-- WHAT TO PRODUCE --
Copy the material starting at the line that contains "This screenshot has height=796, width=700." and ending after the line that contains "click(478, 54)", with both of those lines included. Omit the pictures from your copy.

-- AVAILABLE RECORDS --
* * * * *
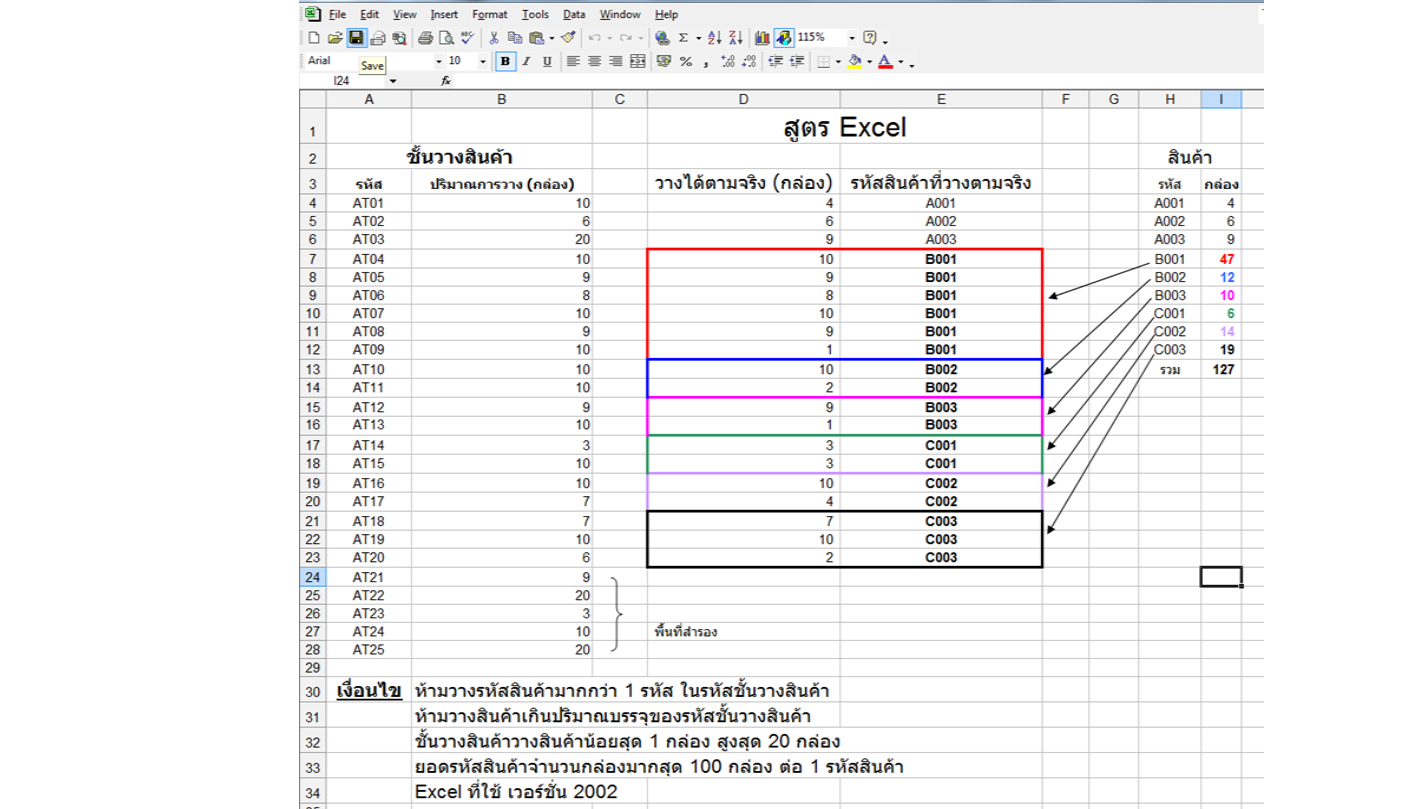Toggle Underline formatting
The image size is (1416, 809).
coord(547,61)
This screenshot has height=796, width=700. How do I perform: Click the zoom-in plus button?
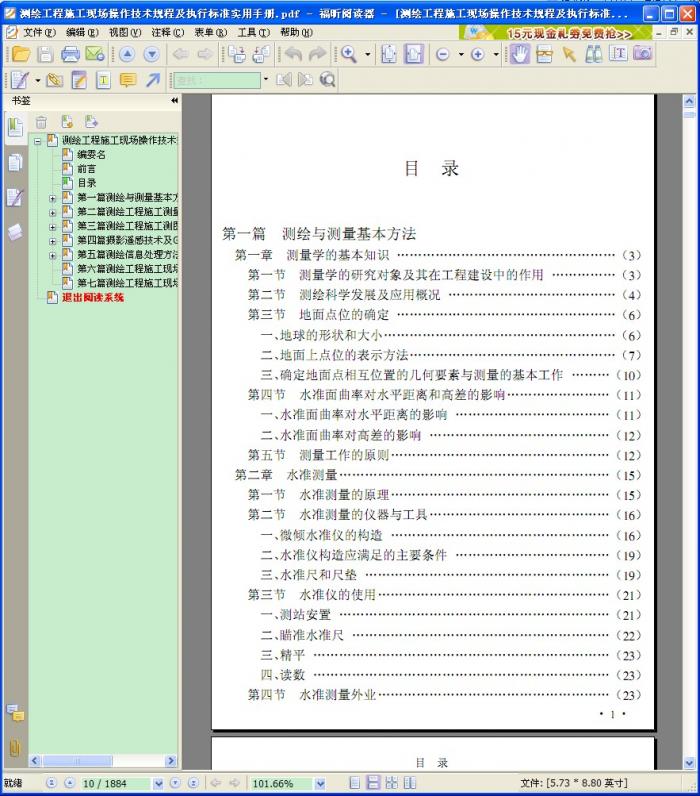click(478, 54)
* * * * *
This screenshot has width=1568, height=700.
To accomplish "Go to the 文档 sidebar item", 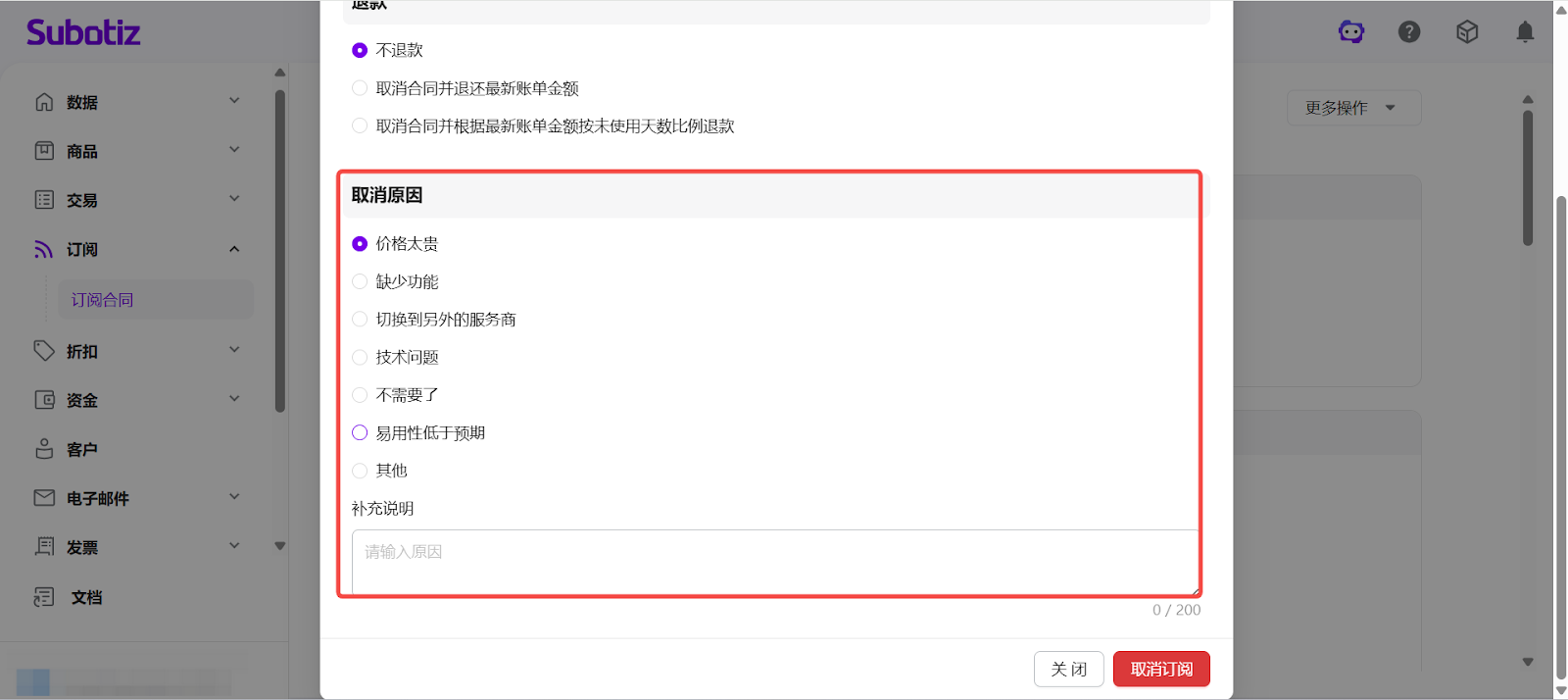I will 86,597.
* * * * *
-- RESPONSE BELOW --
This screenshot has height=796, width=700. How do I perform: Click the zoom-in plus button?
click(478, 54)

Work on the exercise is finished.